Here are some of the car companies benefiting or expected to benefit from Mexico's liberal trade policies.
Honda (NYSE: HMC)
Brauer notes the Japanese automaker has invested nearly $1 billion into a massive, state-of-the-art assembly plant in the central Mexican city of Celaya, where, according to Automotive News, the company will build its 2015 Fit subcompact hatchback and a crossover variant.
The website says the Celaya plant will produce around 200,000 units annually, “and will boost Honda's annual North American production capacity to 1.92 million units -- representing (the majority of) all Honda and Acura vehicles now sold in North America.”

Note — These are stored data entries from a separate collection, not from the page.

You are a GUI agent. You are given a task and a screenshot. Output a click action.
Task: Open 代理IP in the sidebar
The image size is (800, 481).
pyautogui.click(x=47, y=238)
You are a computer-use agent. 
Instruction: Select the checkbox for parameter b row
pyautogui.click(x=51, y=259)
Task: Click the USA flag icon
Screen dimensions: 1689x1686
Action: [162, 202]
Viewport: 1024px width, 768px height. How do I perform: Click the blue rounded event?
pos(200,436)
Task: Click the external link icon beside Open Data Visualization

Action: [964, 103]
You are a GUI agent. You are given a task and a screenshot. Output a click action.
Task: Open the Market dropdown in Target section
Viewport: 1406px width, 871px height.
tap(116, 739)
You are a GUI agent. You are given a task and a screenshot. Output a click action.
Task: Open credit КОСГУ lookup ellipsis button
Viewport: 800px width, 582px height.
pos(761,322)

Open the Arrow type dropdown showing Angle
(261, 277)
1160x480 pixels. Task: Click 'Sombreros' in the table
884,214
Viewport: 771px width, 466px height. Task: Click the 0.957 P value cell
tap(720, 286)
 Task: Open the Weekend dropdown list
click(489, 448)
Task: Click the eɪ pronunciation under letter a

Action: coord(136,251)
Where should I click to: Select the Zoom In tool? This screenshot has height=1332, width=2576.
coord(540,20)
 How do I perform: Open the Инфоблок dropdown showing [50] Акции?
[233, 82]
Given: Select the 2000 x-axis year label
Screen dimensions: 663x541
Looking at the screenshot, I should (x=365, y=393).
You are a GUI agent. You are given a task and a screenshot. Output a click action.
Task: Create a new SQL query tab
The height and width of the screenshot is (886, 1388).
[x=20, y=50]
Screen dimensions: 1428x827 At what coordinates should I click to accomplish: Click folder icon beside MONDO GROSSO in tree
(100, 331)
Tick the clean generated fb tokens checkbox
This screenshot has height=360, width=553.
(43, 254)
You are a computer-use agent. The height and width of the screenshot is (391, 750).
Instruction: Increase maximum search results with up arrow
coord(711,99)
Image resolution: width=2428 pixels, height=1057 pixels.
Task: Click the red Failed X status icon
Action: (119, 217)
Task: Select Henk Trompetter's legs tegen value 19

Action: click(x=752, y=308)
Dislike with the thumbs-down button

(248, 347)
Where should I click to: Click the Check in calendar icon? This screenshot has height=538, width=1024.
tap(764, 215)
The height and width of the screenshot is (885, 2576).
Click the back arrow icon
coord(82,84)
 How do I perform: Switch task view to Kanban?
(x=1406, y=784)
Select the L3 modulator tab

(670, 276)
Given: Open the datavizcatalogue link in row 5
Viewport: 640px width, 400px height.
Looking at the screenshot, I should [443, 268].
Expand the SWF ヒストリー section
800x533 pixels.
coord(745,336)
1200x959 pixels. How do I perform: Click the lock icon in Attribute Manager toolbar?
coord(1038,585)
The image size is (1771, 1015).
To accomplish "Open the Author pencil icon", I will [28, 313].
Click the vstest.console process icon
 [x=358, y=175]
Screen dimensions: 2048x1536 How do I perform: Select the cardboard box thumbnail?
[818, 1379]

This past June, as part of their alliance, France's Renault and Japan's Nissan announced plans to invest with German automaker Daimler one billion euros, or about $1.4 billion, into a plant in Aguascalientes, Mexico, about 300 miles north of Mexico City. The plant will become part of Nissan's already-existing production facility there.
The 50-50 joint venture will reportedly work toward the development of next-generation compact vehicles for both Mercedes-Benz and Infiniti. Production of Infiniti models is expected to begin at the new plant in 2017, with Mercedes-Benz brand vehicles commencing roll-out a year later. And by the time the facility is at full production speed, sometime in 2021, it is expected to have an annual production capacity of 300,000 vehicles.
Ford (NYSE: F)
Several years ago, Ford completed a $1.3 billion investment in its Hermosillo stamping and assembly plant, in the Mexican state of Sonora, where it builds the Ford Fusion hybrid and the Lincoln MKZ midsize sedans.
What’s interesting, notes KBB's Brauer, is that Ford shifted some production of the Fusion back to its Michigan plant last year, after U.S. labor costs lowered coming out of recent UAW contract negotiations.
But Ford is the exception to the rule, he adds, “as most European and Japanese automakers are rapidly expanding automotive production in Mexico.” And the operations at the Ford Hermosillo plant continue.